Its more than a little bit disturbing that the recently published chart below by the Organisation for Economic Co-operation and Development (OECD) shows Canada’s economy is heading for a major contraction. In fact, Canada appears to be leading the G7 toward a substantial correction.

But are we surprised?

No. On the contrary, this is the inevitable outcome when the Bank of Canada imposes higher interest rates on Canadians to socialize the cost of stimulating economic growth with low interest rates accompanied by central bank balance sheet expansion i.e. Quantitative Easing i.e Financial Stimulus.

It is difficult for the average Canadian taxpayer to apprehend the relationship among central bank policies, interest rates, inflation, economic velocity and government debt, since (by design, if you’re cynical) messaging from central banks and commercial bank economists tend to conflict in explaining the central bank policy moves.

According to Carmen Reinhart and Belen Sbrancia in the 2015 IMF working paper entitled The Liquidation of Government Debt, “High public debt often produces the drama of default and restructuring. But debt is also reduced through financial repression, a tax on bondholders and savers via negative or below- market real interest rates.”

This is in reference to the periods of broad financial stimulus when central banks are borrowing from their affiliated Treasurys aggressively, which they can only do when negative real interest rates are attached to that debt. When the central banks keep interest rates negative in real terms, they ensure the interest rate expense is kept low which automatically penalizes commercial banks, savers, pensions, and all fixed income product beneficiaries.

The result of such stimulus is now proven to result in runaway inflation, which central banks then respond to with higher interest rates under the guise of taming inflation, but really to compensate the commercial banking sector and institutional fixed income issuers for the last decade of low interest rates and their oppressive effect on bank earnings.

But the important takeaway here for the average citizen is that the central banks can be seen to be implementing policies that protect the interest of the institutoinal banking and investing industries by foisting the cost of stimulus onto the consumer.

Granted, low interest rates do achieve a benefit to the consumer by making the cost of borrowing to buy a house lower, but that is almost simultaneously offset by the higher home prices the resulting buying frenzy induces. So that benefit is largely cancelled out by the fact that consumers are overpaying for their homes, which triggers defaults and foreclosures when the inevitable higher rates are introduced to combat inflation.

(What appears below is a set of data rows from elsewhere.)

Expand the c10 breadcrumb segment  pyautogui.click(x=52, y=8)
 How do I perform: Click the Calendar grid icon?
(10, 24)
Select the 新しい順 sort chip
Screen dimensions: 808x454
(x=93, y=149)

Let us pause here for moment to define inflation:

First, there are two main types of inflation that are related yet different. Monetary Inflation is the act of creating money and credit in the financial system by central banks borrowing from their government treasurys, which cause an increase in the money supply broadly in the economy.

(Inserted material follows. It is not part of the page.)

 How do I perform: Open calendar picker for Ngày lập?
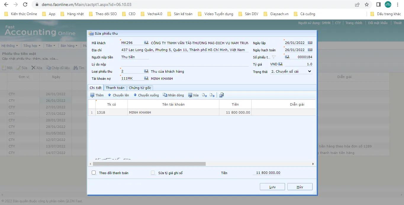(310, 43)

Price Inflation is what results when the increased money supply begins to compete for goods and services which typically cannot be increased by monetary inflation – at least, not at the same pace.

So central banks deploy low interest rates and financial stimulus to recduce the cost of servicing the increased debt they have taken on in previous periods of stimulus and borrowing. The then compensate the banking system for enduring the period of lower rates, which directly undermines bank revenue for the duration, by raising rates, which automatically and directly increases commercial bank earnings thanks to the higher spreads on what the bank pays versus what they lend at.

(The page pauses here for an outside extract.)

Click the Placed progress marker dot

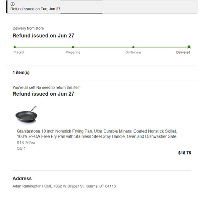(15, 47)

But price inflation has a parallel predatory effect on consumers as demonstrated by Loblaws hammering home outsized earnings by cloaking the increased margins they can charge during inflationary policy periods under the guise of inflation.

My long-winded and hopefully not too convoluted argument here is that we, as citizens, should be more outraged by our Bank of Canada pandering so brazenly to our elite financial families and institutions while we cope with the undisclosed austerity under which we are forced to finance what amounts to private profiteering amid financial repression.

The complexity of the matrix of government borrowing/stimuli, interest rates and inflation is engineered to befuddle the understanding by average citizens of what is really happening.

At the end of the day, these central banks act in the interests of the financial industry to cause periods of boom and bust for consumers that result in our assets being confiscated by the upper echelons of the great financial pyramid.

And just like a pyramid, the minority uppermost blocks are supported entirely by the collective unrelenting strength of those on the bottom.